Excluding every picture, print exactly the lines from the one containing "Task: Toggle upvote on Monkey Business post" through the end of the material below, both ends included.
Content starts
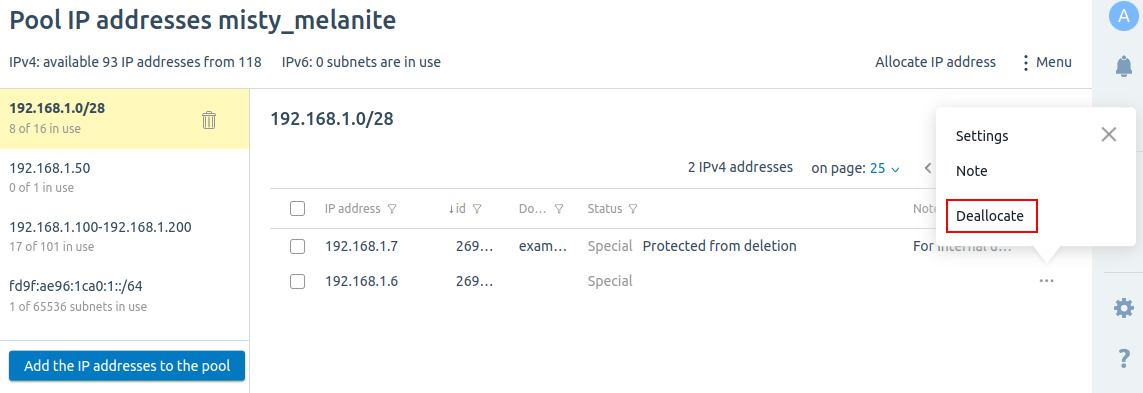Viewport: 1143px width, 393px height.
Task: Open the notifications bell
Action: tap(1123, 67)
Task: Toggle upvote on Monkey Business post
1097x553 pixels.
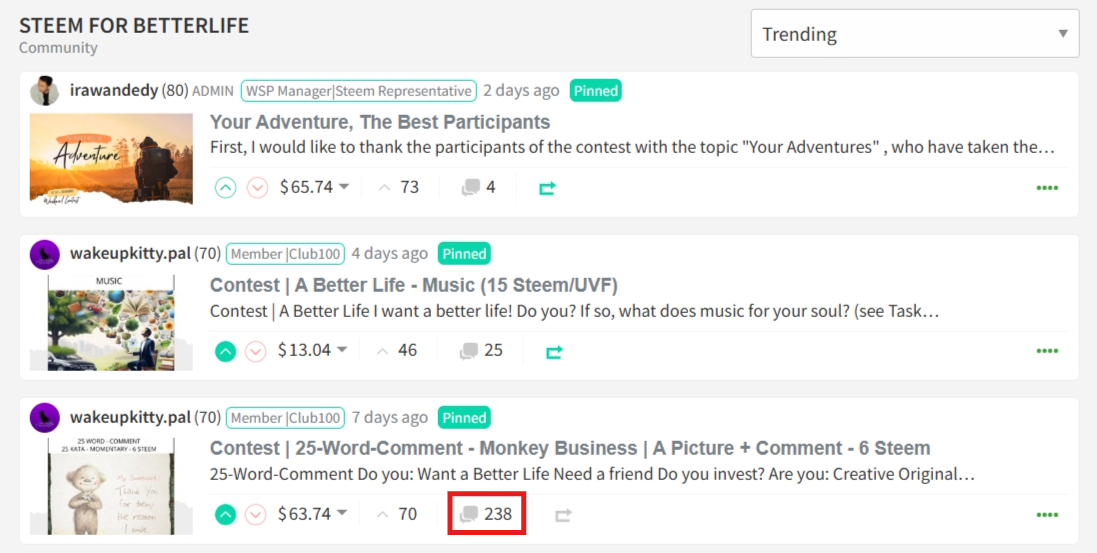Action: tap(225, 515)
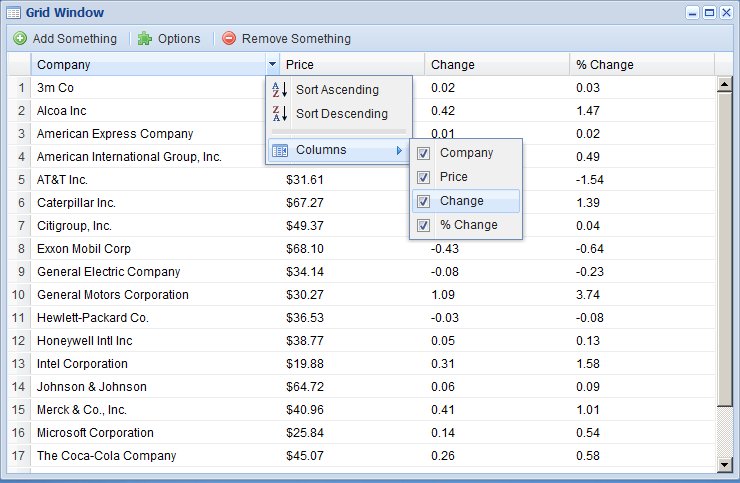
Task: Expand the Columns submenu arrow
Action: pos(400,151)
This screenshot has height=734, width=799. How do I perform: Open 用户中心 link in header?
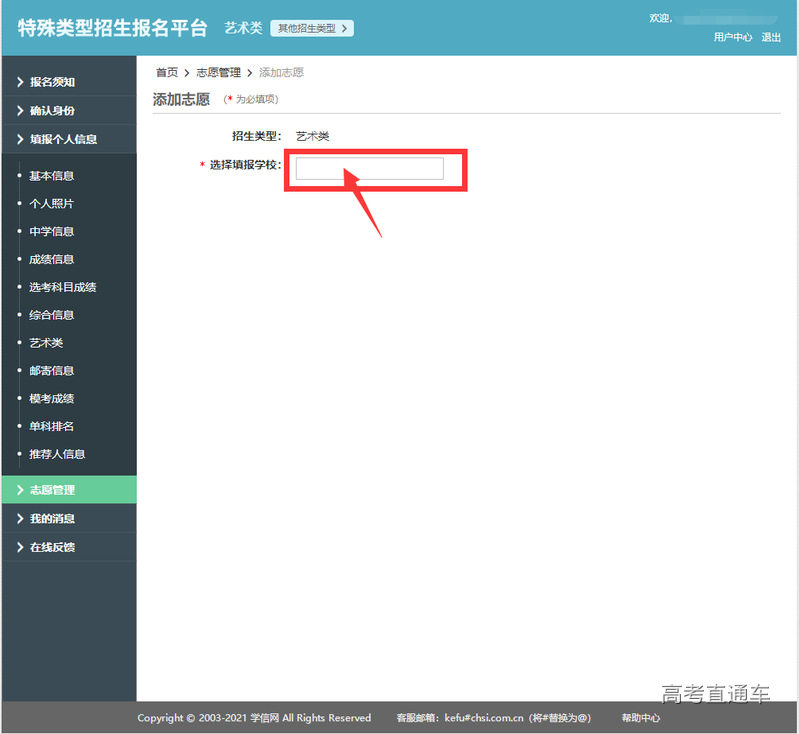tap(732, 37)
Content ends
▶ **Solution to the problem**:
Task: Toggle upvote on Monkey Business post
1097x553 pixels.
Action: tap(225, 515)
Task: Expand the Columns submenu arrow
Action: pos(400,151)
This screenshot has height=734, width=799. How do I perform: Open 用户中心 link in header?
tap(732, 37)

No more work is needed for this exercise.